§ **TEXT EXTRACT**

Challenge A 2: The 'tangles inside a sphere' problem. This problem combines topology, statistics and geometry. Estimate the number of topologically different tangles that can fit into a sphere of given volume, with the assumption that every strand, though flexible, has constant diameter. A glass sphere of radius R contains n strands of diameter d (d<R), all starting and ending on the surface (at 2n given and fixed points distributed over the surface). How many topologically different tangles can be formed, under the condition that the diameter d has the largest possible value for a given n? [Note: in mathematics, one distinguishes trivial, composed, rational, locally knotted and prime tangles. The problem asks for the number of possible tangles that are composed or prime. Locally knotted tangles may be left out of the counting; rational tangles do not count as topologically different in this problem.] Prize: 1000 euro – and publish the solution! One attempt so far.

Challenge A 3: Classical Lagrangian for waves. Use the relation for the errors in angular frequency and time for wave packets, dw dt > 1/2, to show that the classical action for a wave is bounded below. Find the precise bound by assuming that the initial and final points for which the action is determined must themselves obey the wave packet relation. Prize: 100 euro. The result should be published.

Challenge A 4: Rotation in special relativity. Make a movie of a sphere/football with relativistic speed and relativistic rotation speed. Show the strange effects that appear. Prize: 100 euro. The result should be published. Half an attempt so far.

Challenge A 5: The simplest unsolved knot problem. Imagine an ideally wobbly rope, that is, a rope that has the same radius everywhere, but whose curvature can be changed as one prefers. Tie a trefoil knot into the rope. By how much do the ends of the rope get nearer? In 2011, there are only numerical estimates for the answer: about 10.1 diameters. There is no formula giving the number 10.1 yet - can you find one? Alternatively, solve the following problem: what is the rope length of a closed trefoil knot? Also in this case, only numerical values are known - about 16.33 rope diameters - but no exact formula. Prize: 500 euro from me, plus eternal fame. The result should be published. Two attempts so far.

Challenge A 6: Extending the belt trick to spin 3/2. The Dirac belt trick simulates the behaviour of a spin 1/2 particle. What is the construction for a composed spin 3/2 particle? For an elementary spin 3/2 particle? Prize: 50 euro. One attempt so far.

Challenge A 7: Taking a combined photograph of a rainbow, similar to the one by Stefan Zeiger, but including a third segment with the ultraviolet picture. Prize: 50 euro.

Challenge A 8: Explain the problems in performing a Bohm-type experiment with two nuclei that are first near each other and then separated. Prize: 50 euro.

§ **TASK SET**
1 - Answer these questions about the list of prize challenges.
(a) What is the prize for the challenge on rotation in special relativity?
(b) As of 2011, about how many diameters do the ends of the rope get nearer when a trefoil knot is tied?
(c) Whose rainbow photograph is the combined rainbow photograph in Challenge A 7 meant to be similar to?
2 - In the records, copy word for word every line from the line with "Forum-Optionen (1351, 539)" to the line with "2012 (667, 1634)", including both of those lines.

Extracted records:
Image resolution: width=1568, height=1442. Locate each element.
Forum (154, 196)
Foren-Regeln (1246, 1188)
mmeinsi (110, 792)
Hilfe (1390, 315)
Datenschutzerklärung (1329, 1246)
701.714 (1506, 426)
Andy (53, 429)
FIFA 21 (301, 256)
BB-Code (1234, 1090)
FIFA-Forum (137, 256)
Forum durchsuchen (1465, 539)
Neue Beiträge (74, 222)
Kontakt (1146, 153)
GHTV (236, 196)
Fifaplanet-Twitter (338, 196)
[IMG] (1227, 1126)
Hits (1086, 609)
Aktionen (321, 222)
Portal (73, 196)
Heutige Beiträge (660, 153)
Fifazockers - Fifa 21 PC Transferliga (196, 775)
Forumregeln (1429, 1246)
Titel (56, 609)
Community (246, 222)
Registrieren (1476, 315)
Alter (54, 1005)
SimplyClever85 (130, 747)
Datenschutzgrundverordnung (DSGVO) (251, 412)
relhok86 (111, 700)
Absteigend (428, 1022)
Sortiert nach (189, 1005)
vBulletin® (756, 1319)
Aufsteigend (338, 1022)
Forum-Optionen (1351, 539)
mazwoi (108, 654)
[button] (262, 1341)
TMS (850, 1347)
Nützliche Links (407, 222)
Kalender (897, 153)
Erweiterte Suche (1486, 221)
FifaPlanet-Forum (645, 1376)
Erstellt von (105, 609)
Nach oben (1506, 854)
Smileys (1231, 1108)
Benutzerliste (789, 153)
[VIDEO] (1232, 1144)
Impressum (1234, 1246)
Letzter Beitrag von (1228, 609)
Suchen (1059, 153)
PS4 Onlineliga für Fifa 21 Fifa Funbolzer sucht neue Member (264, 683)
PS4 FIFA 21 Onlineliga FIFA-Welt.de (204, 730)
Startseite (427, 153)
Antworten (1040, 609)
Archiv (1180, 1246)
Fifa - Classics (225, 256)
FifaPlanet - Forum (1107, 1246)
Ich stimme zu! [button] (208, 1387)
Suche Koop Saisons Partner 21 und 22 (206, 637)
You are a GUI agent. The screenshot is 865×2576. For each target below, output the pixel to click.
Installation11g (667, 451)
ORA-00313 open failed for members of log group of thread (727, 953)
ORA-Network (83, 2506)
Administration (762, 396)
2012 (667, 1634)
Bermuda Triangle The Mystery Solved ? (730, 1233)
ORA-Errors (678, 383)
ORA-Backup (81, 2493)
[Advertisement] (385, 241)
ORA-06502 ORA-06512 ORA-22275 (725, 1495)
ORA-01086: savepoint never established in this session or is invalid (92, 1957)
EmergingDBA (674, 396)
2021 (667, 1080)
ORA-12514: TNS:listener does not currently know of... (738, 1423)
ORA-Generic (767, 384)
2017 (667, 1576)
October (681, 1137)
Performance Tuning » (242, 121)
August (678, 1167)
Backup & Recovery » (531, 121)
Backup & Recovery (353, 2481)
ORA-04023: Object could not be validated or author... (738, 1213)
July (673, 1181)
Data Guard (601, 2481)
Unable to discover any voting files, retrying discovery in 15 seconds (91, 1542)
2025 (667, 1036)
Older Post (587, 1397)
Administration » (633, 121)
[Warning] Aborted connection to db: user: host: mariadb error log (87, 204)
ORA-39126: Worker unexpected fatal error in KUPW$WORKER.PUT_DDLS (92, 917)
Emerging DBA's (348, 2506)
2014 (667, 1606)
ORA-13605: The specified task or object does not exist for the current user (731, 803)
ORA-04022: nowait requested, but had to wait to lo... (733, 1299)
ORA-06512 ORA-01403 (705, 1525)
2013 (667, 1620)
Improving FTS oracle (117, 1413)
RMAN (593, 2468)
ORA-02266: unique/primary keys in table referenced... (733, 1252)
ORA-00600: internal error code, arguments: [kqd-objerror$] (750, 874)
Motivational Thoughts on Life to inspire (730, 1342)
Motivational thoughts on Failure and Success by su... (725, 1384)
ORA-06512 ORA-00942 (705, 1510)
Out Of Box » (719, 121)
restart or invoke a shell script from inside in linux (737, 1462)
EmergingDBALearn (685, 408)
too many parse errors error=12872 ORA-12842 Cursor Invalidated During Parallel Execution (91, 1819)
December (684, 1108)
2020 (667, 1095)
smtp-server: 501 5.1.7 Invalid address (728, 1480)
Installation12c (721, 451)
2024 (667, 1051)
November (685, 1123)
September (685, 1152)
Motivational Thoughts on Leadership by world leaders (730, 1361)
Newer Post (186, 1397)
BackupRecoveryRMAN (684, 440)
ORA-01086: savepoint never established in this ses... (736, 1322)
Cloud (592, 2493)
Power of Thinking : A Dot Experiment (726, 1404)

§ **EXPECTED RESULTS**
1 -
(a) 100 euro.
(b) About 10.1 diameters.
(c) Stefan Zeiger's.

2 -
Forum-Optionen (1351, 539)
mazwoi (108, 654)
[button] (262, 1341)
TMS (850, 1347)
Nützliche Links (407, 222)
Kalender (897, 153)
Erweiterte Suche (1486, 221)
FifaPlanet-Forum (645, 1376)
Erstellt von (105, 609)
Nach oben (1506, 854)
Smileys (1231, 1108)
Benutzerliste (789, 153)
[VIDEO] (1232, 1144)
Impressum (1234, 1246)
Letzter Beitrag von (1228, 609)
Suchen (1059, 153)
PS4 Onlineliga für Fifa 21 Fifa Funbolzer sucht neue Member (264, 683)
PS4 FIFA 21 Onlineliga FIFA-Welt.de (204, 730)
Startseite (427, 153)
Antworten (1040, 609)
Archiv (1180, 1246)
Fifa - Classics (225, 256)
FifaPlanet - Forum (1107, 1246)
Ich stimme zu! [button] (208, 1387)
Suche Koop Saisons Partner 21 und 22 (206, 637)
You are a GUI agent. The screenshot is 865×2576. For each target below, output the pixel to click.
Installation11g (667, 451)
ORA-00313 open failed for members of log group of thread (727, 953)
ORA-Network (83, 2506)
Administration (762, 396)
2012 (667, 1634)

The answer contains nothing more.